__TRECHO DO DOCUMENTO__

━━━━━━

Em tempo de pleno emprego, essa constatação parecia ser um fato novo no país. Muitos prefeririam que tais informações fossem excluídas do debate público. Significativa a este respeito a resposta de um líder empresarial ao pesquisador que lhe submetera projeto de estudo sobre a reação dos trabalhadores em relação às horas de trabalho: “Meu amigo, certas coisas a gente não precisa saber”.

Sob esse tipo de reação dormitava certa lógica própria à cultura do país. Os suíços, tidos como discretos, são também bons marqueteiros na construção da própria imagem. Como se precisa do olho da pesquisa para discernir essas coisas, eles tiram proveito da cegueira geral para generalizar mundo afora uma imagem que lhes é favorável.  Assim      conseguiram conquistar a confiança de variada clientela e realizar excelentes transações em setores onde a discrição e a exatidão constituem a alma do negócio: depósitos bancários, seguros de toda sorte, relógios, aparelhos de precisão e muitos outros artefatos confeccionados à base de pouca matéria prima e elevado índice de trabalho, tecnologia e disciplina.

Ao longo do tempo, o país viveu períodos de prosperidade caracterizada pelo pleno emprego. As fronteiras se abriram a milhares de trabalhadores mediterrâneos, que têm contribuído para renovar e ampliar a infra-estrutura de estradas, ferrovias, distritos industriais, rede escolar e hospitalar, assim como escavar túneis, construir centros comerciais e conjuntos habitacionais.
Um sentimento de auto-suficiência blindava na população a idéia de que o bem-estar coletivo se devia ao próprio esforço e seus frutos eram, por assim dizer, irreversíveis. Não se considerava que a prosperidade nacional se relacionava, em estreita interdependência, ao fluxo de recursos originados de outros países.

━━━━━━

(Dados extraídos de uma coleção)
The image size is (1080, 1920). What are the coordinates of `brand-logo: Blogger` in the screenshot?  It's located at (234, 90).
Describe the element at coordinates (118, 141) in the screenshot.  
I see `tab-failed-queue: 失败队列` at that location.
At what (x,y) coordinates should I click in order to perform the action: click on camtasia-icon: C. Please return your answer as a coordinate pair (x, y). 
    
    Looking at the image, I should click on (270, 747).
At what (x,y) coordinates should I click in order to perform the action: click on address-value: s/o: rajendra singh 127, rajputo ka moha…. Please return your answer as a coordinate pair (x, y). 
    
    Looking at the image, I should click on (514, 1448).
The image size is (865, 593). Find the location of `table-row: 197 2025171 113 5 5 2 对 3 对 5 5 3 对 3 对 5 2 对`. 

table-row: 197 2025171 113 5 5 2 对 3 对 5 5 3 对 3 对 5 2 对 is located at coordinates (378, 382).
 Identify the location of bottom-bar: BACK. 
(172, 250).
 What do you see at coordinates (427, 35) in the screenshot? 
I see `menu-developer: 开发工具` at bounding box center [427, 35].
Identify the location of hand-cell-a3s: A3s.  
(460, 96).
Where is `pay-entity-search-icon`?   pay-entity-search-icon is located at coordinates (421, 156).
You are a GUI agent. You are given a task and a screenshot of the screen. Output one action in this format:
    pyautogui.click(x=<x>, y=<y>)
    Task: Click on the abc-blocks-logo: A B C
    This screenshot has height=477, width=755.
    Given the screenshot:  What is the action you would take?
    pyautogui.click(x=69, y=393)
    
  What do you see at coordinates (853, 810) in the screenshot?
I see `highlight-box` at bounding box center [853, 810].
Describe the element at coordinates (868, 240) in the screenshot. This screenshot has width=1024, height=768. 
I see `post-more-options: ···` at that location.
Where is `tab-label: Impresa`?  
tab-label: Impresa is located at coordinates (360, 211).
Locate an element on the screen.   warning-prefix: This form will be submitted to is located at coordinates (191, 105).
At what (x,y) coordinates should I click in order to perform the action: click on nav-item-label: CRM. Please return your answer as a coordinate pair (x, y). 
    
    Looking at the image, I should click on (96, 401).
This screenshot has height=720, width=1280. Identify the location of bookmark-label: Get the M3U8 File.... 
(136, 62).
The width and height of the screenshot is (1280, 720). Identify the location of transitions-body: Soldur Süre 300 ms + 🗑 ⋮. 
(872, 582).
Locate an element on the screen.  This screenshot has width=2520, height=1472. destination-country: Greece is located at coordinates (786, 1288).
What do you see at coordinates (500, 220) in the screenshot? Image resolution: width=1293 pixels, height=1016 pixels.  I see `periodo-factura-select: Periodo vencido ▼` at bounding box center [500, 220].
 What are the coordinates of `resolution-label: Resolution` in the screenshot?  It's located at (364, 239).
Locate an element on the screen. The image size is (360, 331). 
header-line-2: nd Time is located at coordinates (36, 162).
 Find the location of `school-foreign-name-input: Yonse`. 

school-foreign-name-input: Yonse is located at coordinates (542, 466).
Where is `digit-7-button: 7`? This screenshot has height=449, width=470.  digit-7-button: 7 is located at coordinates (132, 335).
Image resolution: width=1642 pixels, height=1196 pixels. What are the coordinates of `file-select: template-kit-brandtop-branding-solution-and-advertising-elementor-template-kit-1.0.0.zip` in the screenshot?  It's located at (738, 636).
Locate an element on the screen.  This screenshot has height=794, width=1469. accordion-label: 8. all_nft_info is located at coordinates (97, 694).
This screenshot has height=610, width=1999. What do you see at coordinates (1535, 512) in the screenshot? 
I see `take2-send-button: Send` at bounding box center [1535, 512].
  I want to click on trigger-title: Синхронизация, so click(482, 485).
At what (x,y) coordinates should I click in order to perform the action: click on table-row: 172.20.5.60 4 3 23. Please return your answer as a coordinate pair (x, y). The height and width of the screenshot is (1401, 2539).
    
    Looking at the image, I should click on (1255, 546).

━━━━━━

__TAREFA 1__
Extraia do trecho do documento todo o conteúdo que vai de "Ao longo do" até "e conjuntos habitacionais.".
__TAREFA 2__
Liste os setores nomeados explicitamente no trecho do documento como aqueles em que a discrição e a exatidão constituem a alma do negócio.
__TAREFA 3__
Prossiga o trecho do documento sobre a prosperidade e a imagem dos suíços a partir da última frase apresentada.
Os itens não têm relação com o trecho do documento.

__RESPOSTA ESPERADA 1__
Ao longo do tempo, o país viveu períodos de prosperidade caracterizada pelo pleno emprego. As fronteiras se abriram a milhares de trabalhadores mediterrâneos, que têm contribuído para renovar e ampliar a infra-estrutura de estradas, ferrovias, distritos industriais, rede escolar e hospitalar, assim como escavar túneis, construir centros comerciais e conjuntos habitacionais.

__RESPOSTA ESPERADA 2__
depósitos bancários; seguros de toda sorte; relógios; aparelhos de precisão

__RESPOSTA ESPERADA 3__
Um fim de semana em contato com suíços de várias tendências não foi suficiente para perceber até que ponto estava havendo mudança na realidade do país e na convicção das pessoas ou se se tratava de algo meramente conjuntural. Podia-se, porém, constatar que a crise econômica e cultural presentes na Europa ameaçavam os Alpes. O desemprego estava atingindo o país ao índice crítico de 5%. A desigualdade de renda estava crescendo desde a virada de 1980. O desempenho e o lucro das empresas não se estavam traduzindo em novas oportunidades de trabalho, mas em engorda do capital, com inevitável concentração da riqueza. A inflação seguia sua marcha silenciosa, enquanto as taxas hipotecárias, em contraste com a tradição, vinham aumentando. Já começava a se tornar difícil a aquisição da casa própria, em conseqüência do impacto da crise sobre o setor da construção civil.

Nas conversas, as pessoas insistiam na idéia de ser preciso preparar-se para enfrentar os novos tempos. Citavam projetos tecnológicos nunca dantes imaginados, mas reconheciam ser preciso proceder a uma leitura cuidadosa das novas circunstâncias internacionais e preocupar-se seriamente com o vírus recém-descoberto da desigualdade e da exclusão, que ameaçava corroer internamente o tecido social e fragilizar a auto-imagem fabricada ao longo da história.

Naquele ano de 1994, enquanto as estatísticas expunham dados que preocupavam parte da opinião pública, o país continuava mantendo suas características tradicionais. Podia-se ouvir as pessoas se dizerem “bom dia” em cada esquina; os trens partiam e chegavam na hora; os compromissos eram cumpridos à risca. As cidades invadiam o campo sem destruir a atmosfera rural. Em alguns pontos, mal se percebiam os limites entre conjuntos habitacionais e uma fazenda, ou entre esta e uma fábrica. Dava para captar o desejo, que me foi familiar quando lá vivi, de que a vida se harmonizasse em verdadeiro equilíbrio ecológico. Foi gratificante reviver a experiência de que ainda era possível ver as vacas pastando à vontade na proximidade dos homens e das máquinas. Até quando?